Não forçosamente, se se souber adequar. Se não descurar a importância do desenvolvimento económico até para libertar a mente para as preocupações ambientais. Procurando novas formas de ação – tanto se fala de mitigação e tão pouco de adaptação. Sem criar estas dependências que podem ruir tragicamente de um dia para outro. Sem pôr em causa o nosso modelo social. Vivemos numa sociedade livre assente em economia de mercado, e é dentro deste contexto que as soluções devem ser equacionadas. Sem radicalismos do ou tudo ou nada.

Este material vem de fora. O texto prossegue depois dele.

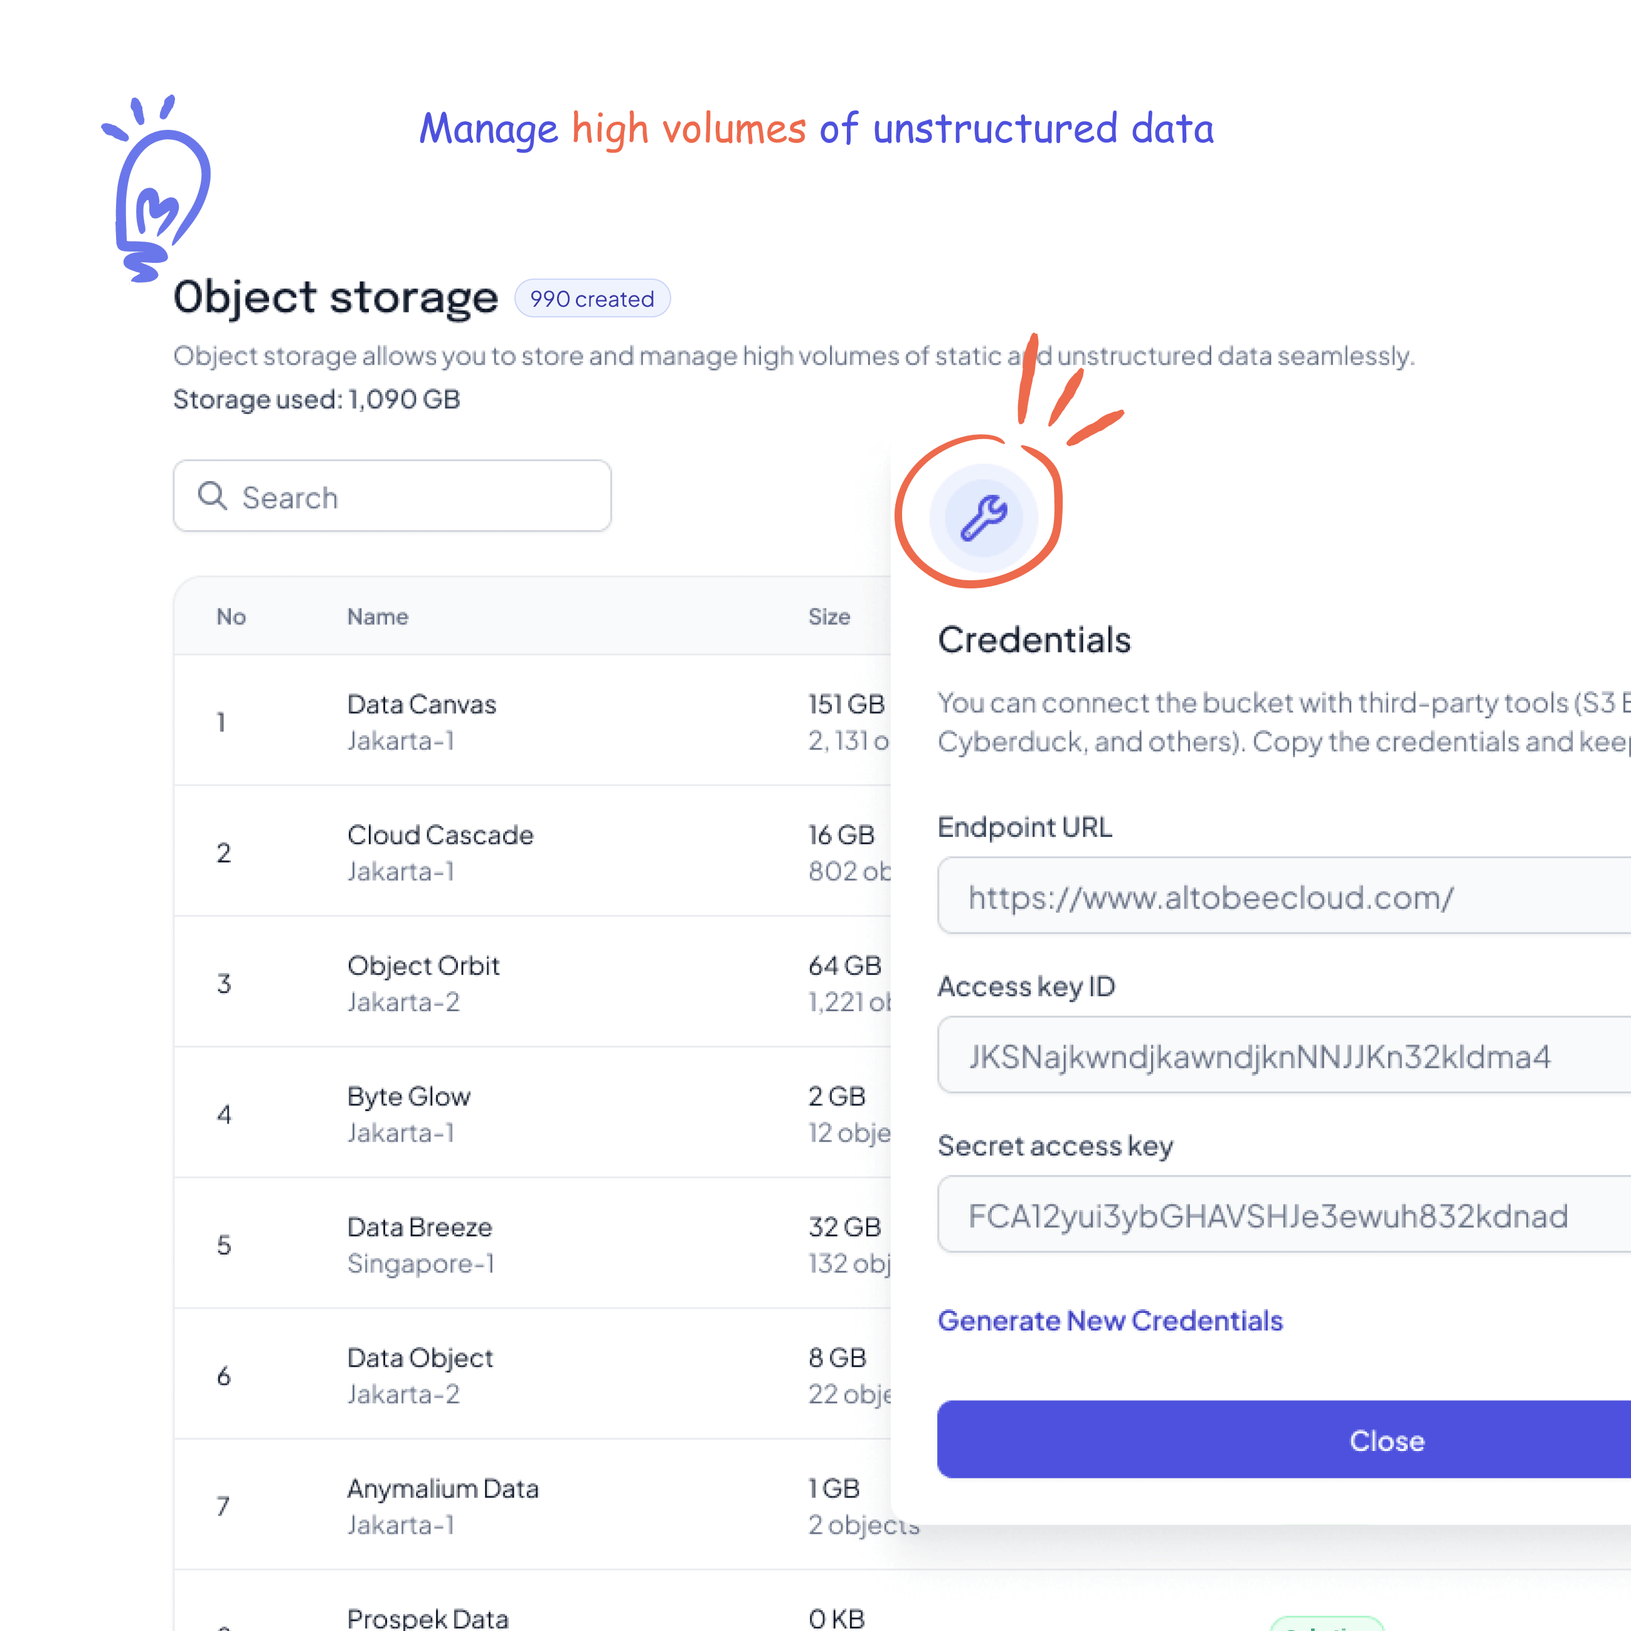The image size is (1631, 1631).
Task: Click Generate New Credentials link
Action: [x=1110, y=1320]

E é falso que há o fazer e o não fazer nada. O mercado faz, e de motores eficientes a carros elétricos, passando por novas energias, exemplos não faltam. Pode ficar aquém do quanto ou da velocidade que desejamos, mas antes passos curtos e seguros do que dar passos maiores que a perna que depois acabam em trambolhões. É por via do desenvolvimento, da inovação, da ciência e tecnologia, da primazia económica das soluções, que estas se podem efetivar e espalhar. Algo vantajoso acabará por se impor em todo o lado, sem necessitar de dormir com o inimigo que de um dia para outro pega nas combinações e dá o dito por não dito.

O Ocidente depara-se com a fria realidade: Rússia ou China não são companheiros, são adversários, dispostos à barbárie para tirarem vantagens, para nos pisarem em cima. Pena que não tenhamos acordado a tempo e que a situação tenha chegado a este ponto em que muito mais devemos fazer pelos Ucranianos, mas em que pouco ou nada podemos fazer pela Ucrânia. Que nos sirva para abrir os olhos.